Politically, it is a moveable feast of the 35 sovereign states in post-Iron Curtain Europe — nine have been created or resurrected since World War II.

Indeed, it is religion, not politics nor the single market or monetary union, that through the ages has made Europe one, held it together through its vicissitudes and bloody wars (many, tragically, of religious origin) and provided the common basic morality and common identity that made the EU, makes a single currency workable, the Schengen agreement making passport-free travel possible inside most of Europe today and political union a tangible, if still hotly debated goal tomorrow.

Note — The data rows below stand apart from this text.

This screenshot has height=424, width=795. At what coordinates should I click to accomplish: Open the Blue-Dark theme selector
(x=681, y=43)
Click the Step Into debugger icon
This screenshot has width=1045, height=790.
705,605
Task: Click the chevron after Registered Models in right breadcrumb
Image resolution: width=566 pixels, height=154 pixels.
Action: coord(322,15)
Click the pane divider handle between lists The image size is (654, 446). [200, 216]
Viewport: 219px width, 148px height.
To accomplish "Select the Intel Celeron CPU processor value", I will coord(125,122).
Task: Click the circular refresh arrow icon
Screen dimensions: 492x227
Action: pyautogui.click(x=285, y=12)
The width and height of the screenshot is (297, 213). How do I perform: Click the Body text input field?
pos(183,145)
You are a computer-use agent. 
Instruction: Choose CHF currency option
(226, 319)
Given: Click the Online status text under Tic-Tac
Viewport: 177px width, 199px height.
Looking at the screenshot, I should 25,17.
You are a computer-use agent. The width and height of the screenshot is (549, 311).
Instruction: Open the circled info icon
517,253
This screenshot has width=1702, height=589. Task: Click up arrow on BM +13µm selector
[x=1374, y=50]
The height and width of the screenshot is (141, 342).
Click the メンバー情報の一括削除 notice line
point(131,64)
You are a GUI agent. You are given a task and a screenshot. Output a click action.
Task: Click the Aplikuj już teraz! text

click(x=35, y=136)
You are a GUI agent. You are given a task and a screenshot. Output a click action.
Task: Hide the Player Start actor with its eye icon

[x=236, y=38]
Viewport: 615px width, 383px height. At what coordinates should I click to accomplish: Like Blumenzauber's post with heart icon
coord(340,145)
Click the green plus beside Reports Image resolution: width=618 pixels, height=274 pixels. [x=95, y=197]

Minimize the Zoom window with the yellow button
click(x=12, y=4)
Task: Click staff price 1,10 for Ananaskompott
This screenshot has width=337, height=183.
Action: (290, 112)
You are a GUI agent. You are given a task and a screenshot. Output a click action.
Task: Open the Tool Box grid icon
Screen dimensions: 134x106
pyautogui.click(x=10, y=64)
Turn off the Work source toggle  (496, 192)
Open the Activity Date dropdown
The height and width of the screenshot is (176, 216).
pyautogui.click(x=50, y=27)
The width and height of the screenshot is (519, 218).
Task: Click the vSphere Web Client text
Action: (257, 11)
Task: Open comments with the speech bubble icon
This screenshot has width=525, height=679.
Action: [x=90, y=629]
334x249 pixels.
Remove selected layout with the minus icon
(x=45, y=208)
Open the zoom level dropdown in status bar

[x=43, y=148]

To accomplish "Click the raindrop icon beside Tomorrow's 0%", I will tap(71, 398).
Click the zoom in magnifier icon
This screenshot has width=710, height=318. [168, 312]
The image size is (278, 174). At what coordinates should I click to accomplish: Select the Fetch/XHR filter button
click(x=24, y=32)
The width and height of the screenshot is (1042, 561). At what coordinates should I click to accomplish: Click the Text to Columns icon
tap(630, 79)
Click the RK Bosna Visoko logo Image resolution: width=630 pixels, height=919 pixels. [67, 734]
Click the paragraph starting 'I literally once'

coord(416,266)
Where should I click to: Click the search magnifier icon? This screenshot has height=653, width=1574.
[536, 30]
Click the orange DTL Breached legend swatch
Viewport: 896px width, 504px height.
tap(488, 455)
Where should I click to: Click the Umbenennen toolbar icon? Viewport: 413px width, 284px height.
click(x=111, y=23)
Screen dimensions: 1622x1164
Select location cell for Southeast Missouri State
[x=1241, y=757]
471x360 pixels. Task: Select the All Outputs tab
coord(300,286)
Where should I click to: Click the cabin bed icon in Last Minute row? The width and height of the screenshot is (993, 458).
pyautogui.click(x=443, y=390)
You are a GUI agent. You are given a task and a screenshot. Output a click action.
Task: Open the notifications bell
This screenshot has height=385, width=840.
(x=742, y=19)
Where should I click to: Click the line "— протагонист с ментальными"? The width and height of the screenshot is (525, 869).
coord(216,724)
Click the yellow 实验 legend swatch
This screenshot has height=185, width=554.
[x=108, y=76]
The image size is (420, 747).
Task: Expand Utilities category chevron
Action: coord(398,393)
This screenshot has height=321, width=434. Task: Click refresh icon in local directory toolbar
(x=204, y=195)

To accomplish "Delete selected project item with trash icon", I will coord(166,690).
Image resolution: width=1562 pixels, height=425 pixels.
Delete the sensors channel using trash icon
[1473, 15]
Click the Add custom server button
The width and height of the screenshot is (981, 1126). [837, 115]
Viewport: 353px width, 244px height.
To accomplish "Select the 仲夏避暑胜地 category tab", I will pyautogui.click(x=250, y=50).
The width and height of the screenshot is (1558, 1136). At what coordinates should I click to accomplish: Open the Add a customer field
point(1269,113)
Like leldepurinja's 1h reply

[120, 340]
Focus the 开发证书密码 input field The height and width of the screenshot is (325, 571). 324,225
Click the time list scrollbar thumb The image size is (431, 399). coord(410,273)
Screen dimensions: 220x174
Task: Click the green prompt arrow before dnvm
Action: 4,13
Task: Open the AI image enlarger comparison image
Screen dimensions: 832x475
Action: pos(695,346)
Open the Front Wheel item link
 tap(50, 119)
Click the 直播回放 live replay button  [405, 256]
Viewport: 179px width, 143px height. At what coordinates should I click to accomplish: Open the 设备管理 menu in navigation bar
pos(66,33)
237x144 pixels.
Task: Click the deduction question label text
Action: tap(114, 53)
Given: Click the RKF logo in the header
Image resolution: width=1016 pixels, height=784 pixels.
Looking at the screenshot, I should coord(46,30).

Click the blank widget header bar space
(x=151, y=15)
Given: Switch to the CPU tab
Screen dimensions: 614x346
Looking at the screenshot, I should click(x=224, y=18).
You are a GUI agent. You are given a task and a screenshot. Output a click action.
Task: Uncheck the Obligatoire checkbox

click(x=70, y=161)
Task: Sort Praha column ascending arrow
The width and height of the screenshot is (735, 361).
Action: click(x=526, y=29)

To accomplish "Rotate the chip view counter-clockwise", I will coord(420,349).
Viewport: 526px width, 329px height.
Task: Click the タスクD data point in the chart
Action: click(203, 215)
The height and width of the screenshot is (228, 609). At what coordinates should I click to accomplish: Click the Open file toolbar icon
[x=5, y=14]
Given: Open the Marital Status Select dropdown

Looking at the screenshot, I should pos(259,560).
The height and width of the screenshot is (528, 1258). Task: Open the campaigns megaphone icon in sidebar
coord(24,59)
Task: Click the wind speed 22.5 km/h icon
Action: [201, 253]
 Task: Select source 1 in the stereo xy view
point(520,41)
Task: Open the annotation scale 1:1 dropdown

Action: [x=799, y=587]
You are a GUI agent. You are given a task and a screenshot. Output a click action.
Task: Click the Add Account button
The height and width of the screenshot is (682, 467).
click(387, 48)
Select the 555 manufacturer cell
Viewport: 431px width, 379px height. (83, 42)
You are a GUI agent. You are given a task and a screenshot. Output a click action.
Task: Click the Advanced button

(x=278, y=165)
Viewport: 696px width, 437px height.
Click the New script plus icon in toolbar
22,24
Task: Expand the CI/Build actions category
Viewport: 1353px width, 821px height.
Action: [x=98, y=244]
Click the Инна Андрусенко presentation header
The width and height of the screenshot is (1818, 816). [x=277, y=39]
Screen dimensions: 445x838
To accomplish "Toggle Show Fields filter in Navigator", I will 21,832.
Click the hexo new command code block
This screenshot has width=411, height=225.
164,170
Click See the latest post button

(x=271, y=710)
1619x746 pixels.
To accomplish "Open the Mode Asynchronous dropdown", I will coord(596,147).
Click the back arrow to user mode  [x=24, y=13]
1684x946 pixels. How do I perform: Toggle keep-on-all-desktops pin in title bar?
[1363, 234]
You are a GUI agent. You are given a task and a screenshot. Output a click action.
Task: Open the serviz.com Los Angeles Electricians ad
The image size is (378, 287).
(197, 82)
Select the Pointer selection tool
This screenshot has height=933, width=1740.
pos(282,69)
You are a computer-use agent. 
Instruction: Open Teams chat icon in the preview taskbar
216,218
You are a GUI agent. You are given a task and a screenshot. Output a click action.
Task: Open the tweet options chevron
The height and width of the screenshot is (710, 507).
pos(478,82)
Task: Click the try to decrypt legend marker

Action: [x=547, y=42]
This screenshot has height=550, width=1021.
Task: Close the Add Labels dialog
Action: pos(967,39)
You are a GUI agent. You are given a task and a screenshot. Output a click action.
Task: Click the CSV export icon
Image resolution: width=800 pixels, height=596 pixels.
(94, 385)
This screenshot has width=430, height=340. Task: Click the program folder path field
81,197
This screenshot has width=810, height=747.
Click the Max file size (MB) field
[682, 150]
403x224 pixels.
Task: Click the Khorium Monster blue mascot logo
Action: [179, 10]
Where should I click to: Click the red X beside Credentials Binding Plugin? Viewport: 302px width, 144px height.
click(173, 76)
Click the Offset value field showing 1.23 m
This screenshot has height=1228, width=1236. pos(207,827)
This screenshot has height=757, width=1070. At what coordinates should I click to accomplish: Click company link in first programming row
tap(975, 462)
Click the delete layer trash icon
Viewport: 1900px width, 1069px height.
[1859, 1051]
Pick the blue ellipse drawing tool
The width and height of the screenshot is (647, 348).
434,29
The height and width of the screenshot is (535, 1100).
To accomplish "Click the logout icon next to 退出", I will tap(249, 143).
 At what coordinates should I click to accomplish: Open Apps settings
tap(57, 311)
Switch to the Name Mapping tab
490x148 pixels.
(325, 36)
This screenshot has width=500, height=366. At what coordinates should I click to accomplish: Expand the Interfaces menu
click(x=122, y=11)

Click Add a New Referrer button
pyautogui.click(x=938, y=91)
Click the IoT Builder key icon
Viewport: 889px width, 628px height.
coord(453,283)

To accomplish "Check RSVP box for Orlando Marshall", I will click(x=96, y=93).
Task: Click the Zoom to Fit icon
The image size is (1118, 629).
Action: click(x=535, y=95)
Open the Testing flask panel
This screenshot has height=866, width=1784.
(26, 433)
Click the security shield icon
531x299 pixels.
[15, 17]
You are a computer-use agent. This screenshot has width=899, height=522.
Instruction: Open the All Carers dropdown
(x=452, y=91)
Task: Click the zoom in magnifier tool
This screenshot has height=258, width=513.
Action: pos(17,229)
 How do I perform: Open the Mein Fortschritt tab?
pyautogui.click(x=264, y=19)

Broadcasting to a defeated Germany in 1945, poet T.S. Elliot reminded his audience that despite the war and “the closing of Europe’s mental frontiers because of an excess of nationalism, it is in Christianity that our arts have developed, it is in Christianity that the laws of Europe — until recently — have been rooted. An individual European may not believe the Christian faith is true; and yet what he says, and makes, and does, will depend on the Christian heritage for its meaning”.

Of course, today one can ask what do contemporary European cults of finance, sports, TV, pop culture, eroticism and Ryanair flying wherever it wants have to do with a Christian heritage.

Nevertheless, the fact is that through changing fashions, through wars big and small, the idea of Europe that persists is essentially Christian — unity of principles and peace in relationships.

On its own, economic self-interest would never have created the EU and, more recently, monetary union.

Economic, legal social and monetary union have been driven all along by men and women who were essentially idealistic and visionary.

From Jean Monnet, the founder of modern Europe, to Helmut Schmidt, Valery Giscard d’Estaing, Francois Mitterand and Helmut Kohl, the founders and creators of the EU and the euro, the urge to remove the causes of belligerency and to form institutions that would further the development of a common democracy has been a central purpose.

Europe is not first and foremost a political concept or a financial convenience. It is an ideal.

Thus, it will never be complete. We will work at it all our lives, as will future generations.

 

The Britons’ decision not to pull out now can only happen if the university-trained elite together with the leadership of the pro-European trade unions (most of them) educate the public on the history and the ideals of Europe.